Given records —
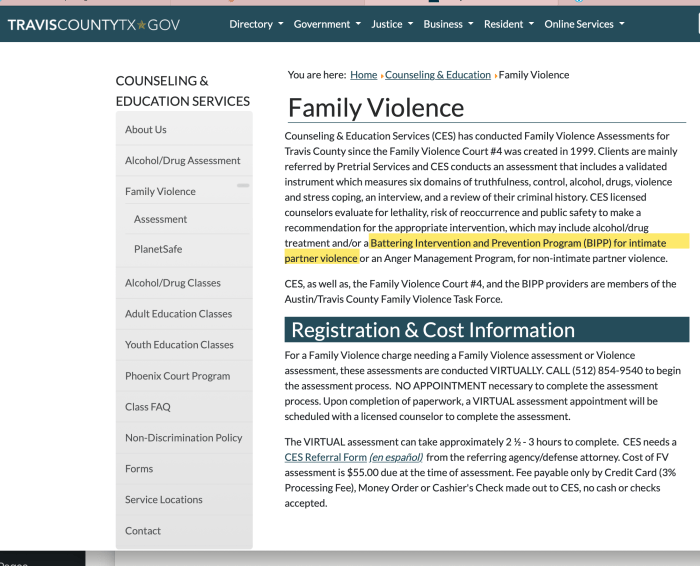
Task: Open the Resident dropdown menu
Action: click(x=508, y=24)
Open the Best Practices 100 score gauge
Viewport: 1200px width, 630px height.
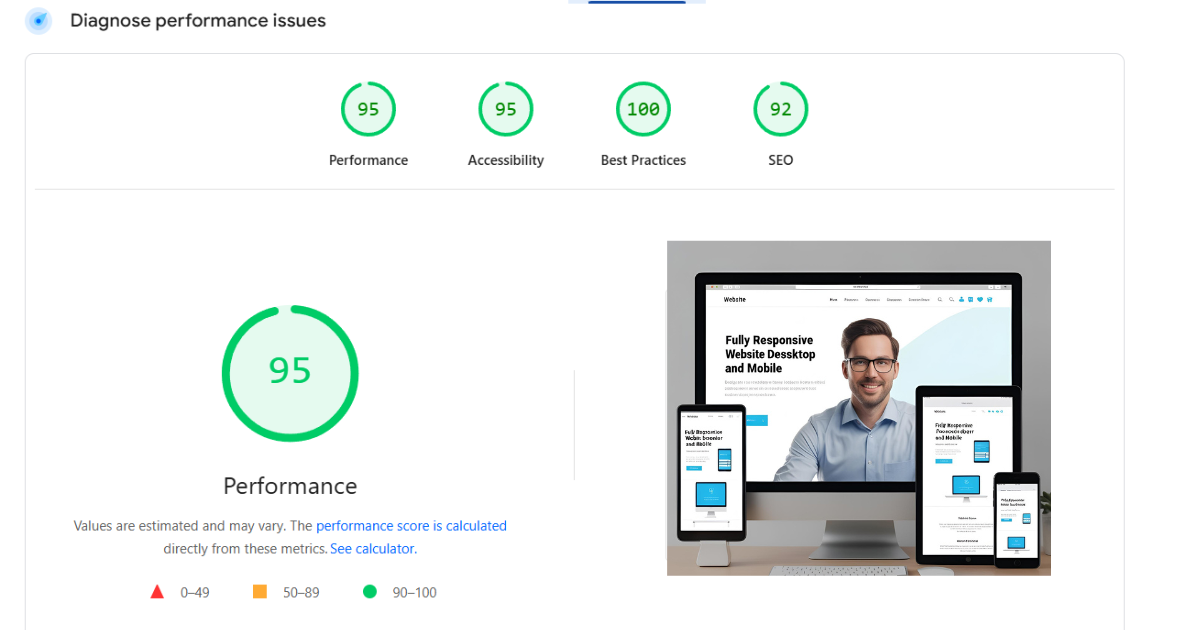click(643, 109)
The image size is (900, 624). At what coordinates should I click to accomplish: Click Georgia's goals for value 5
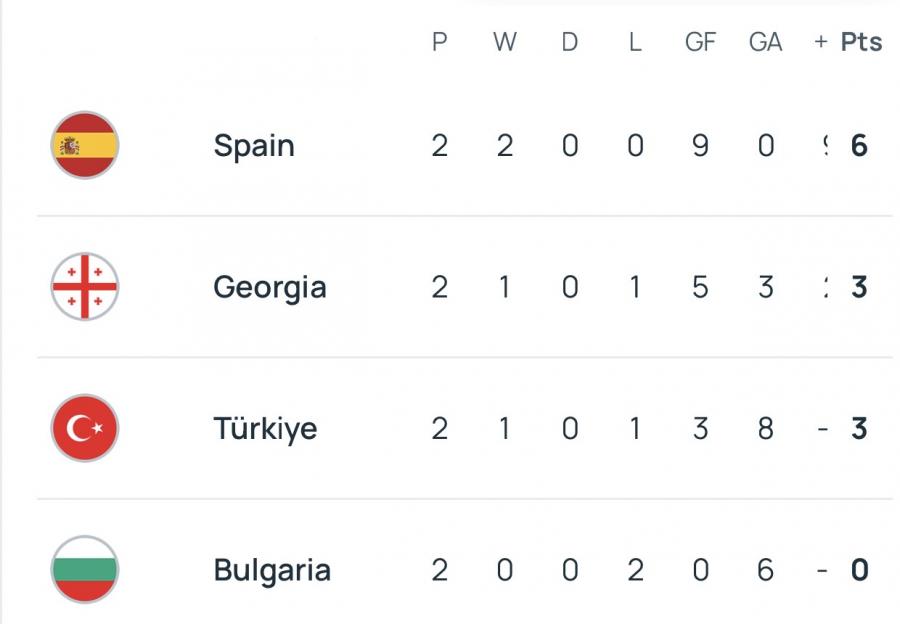700,287
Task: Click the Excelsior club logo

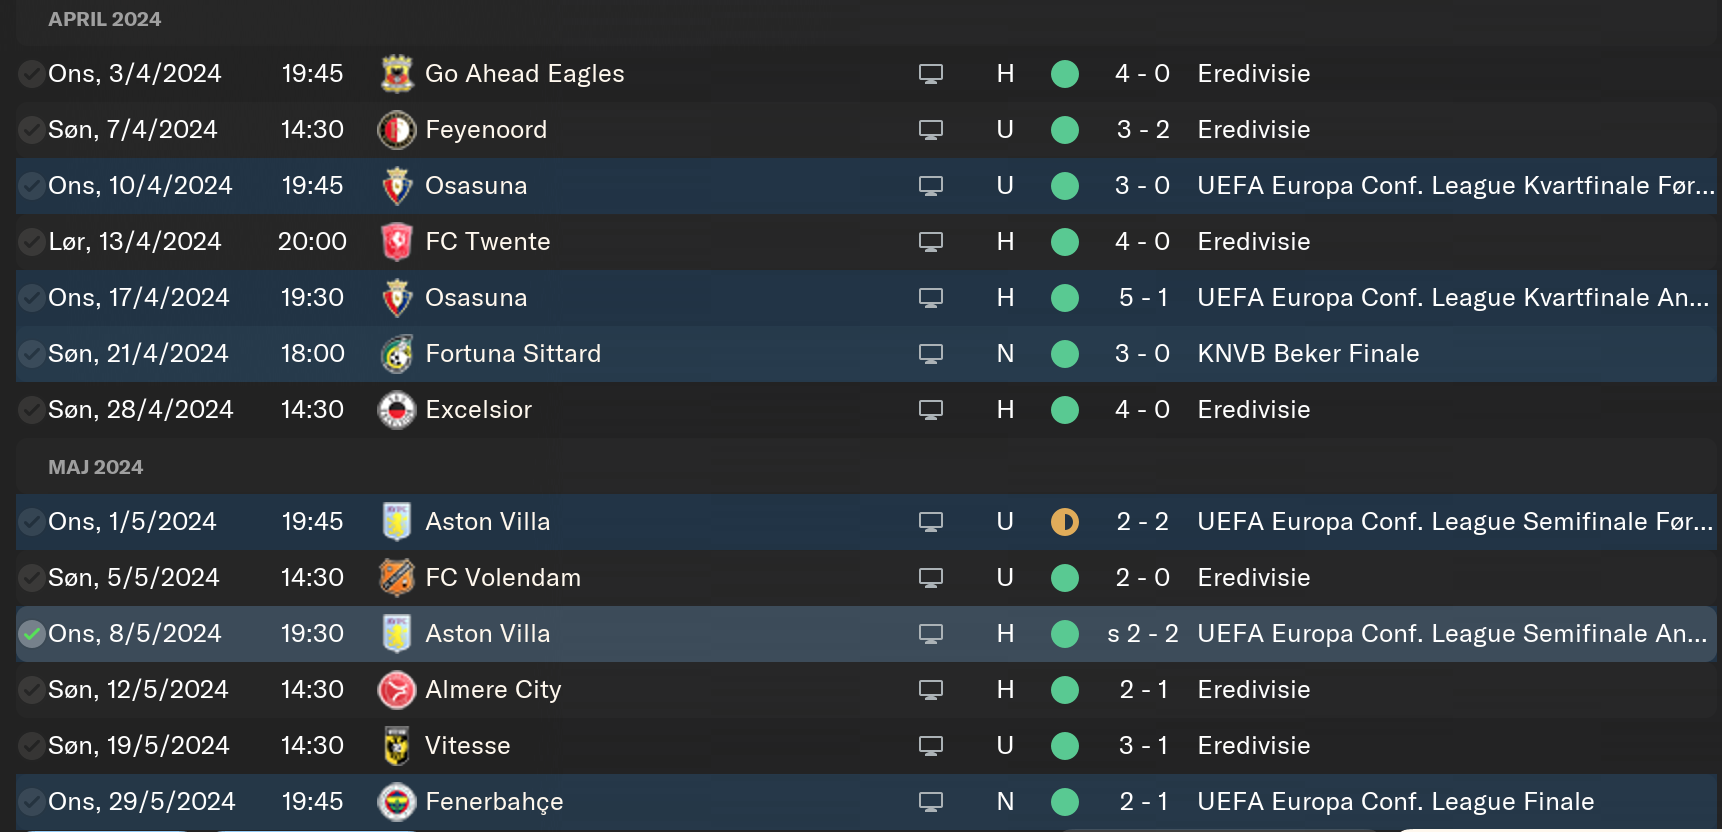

Your instructions — Reproduce all of the entries above word for word, leaving out the pictures.

Answer —
Task: Open the Resident dropdown menu
Action: click(x=508, y=24)
Open the Best Practices 100 score gauge
Viewport: 1200px width, 630px height.
click(643, 109)
The image size is (900, 624). At what coordinates should I click to accomplish: Click Georgia's goals for value 5
700,287
Task: Click the Excelsior club logo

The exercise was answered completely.